EXERCISE DETAILS -> Filter the records below down to the lines that contain the string "Click", and copy each of those lines.

Records from a data source ->
>> START

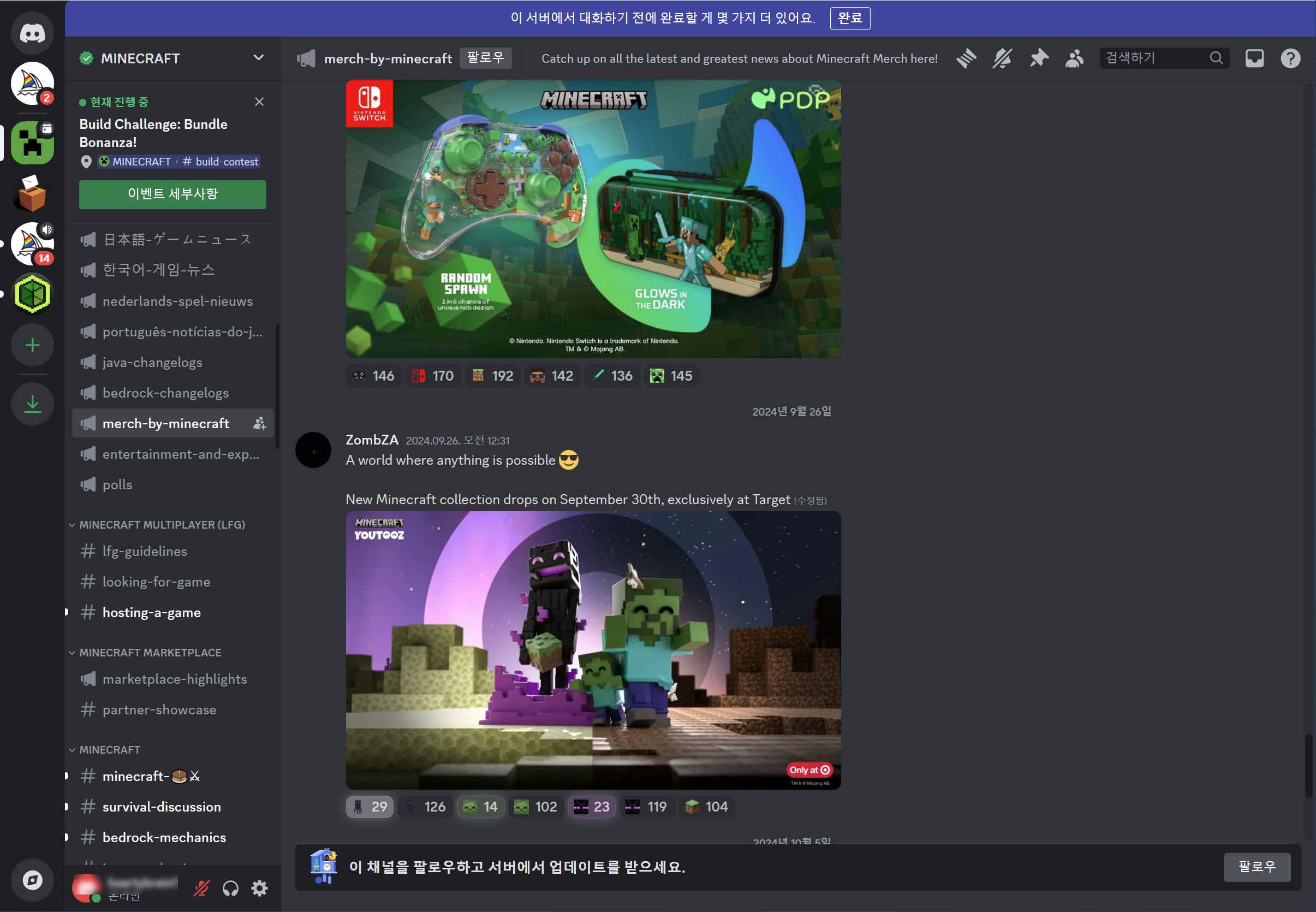1316x912 pixels.
Task: Click 완료 button in top banner
Action: pos(849,18)
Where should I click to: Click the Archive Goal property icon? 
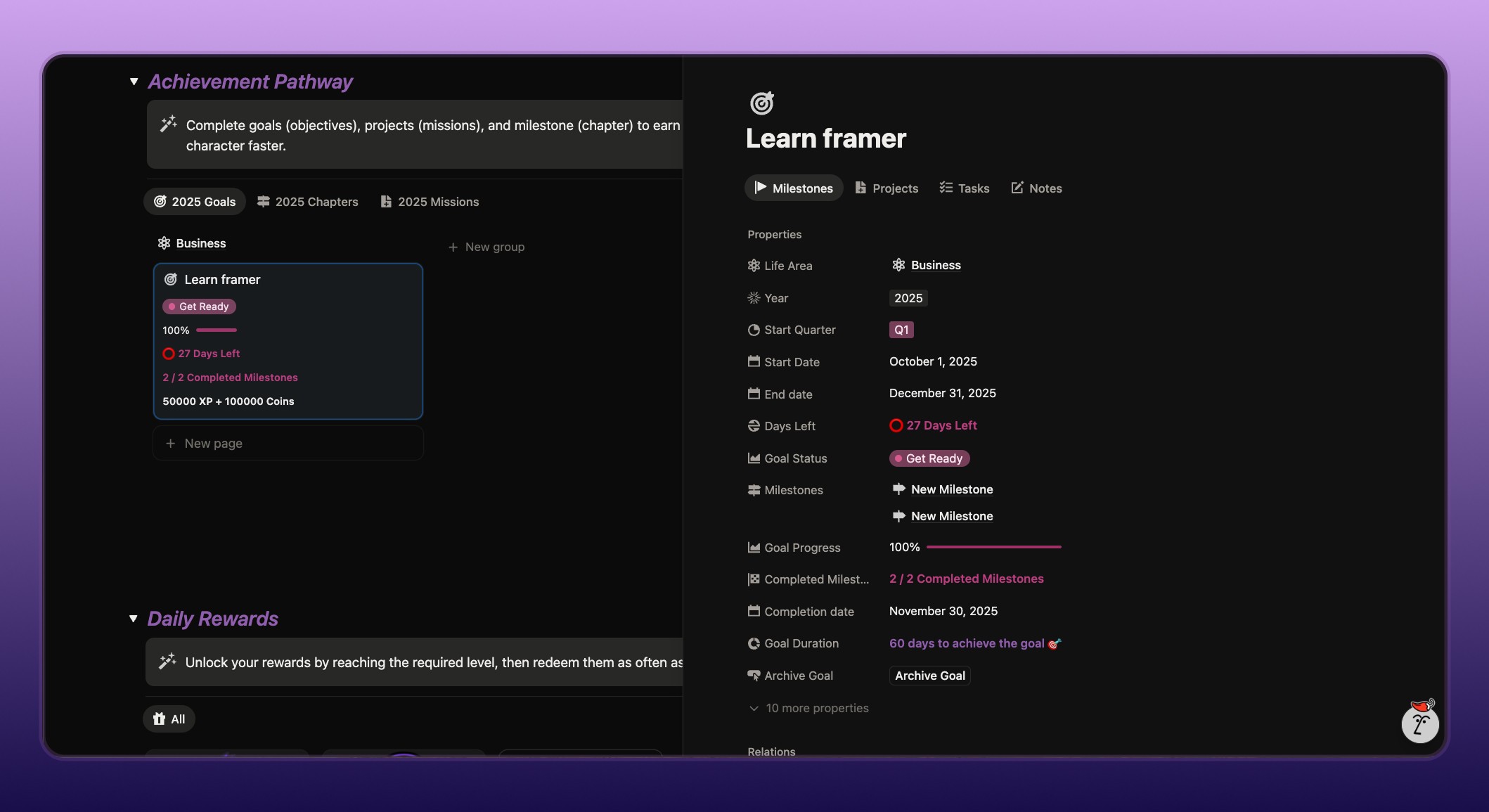[x=754, y=676]
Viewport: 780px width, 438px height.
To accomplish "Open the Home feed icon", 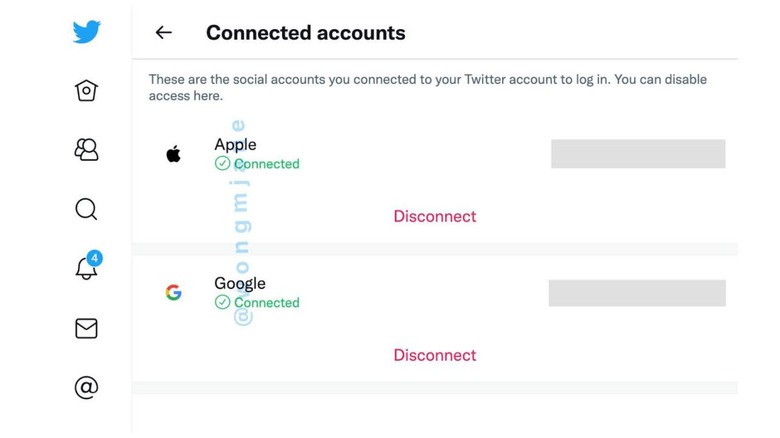I will pos(86,91).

>> END

ANSWER FOR THIS EXERCISE ->
Task: Click 완료 button in top banner
Where should I click to: Click the Archive Goal property icon? 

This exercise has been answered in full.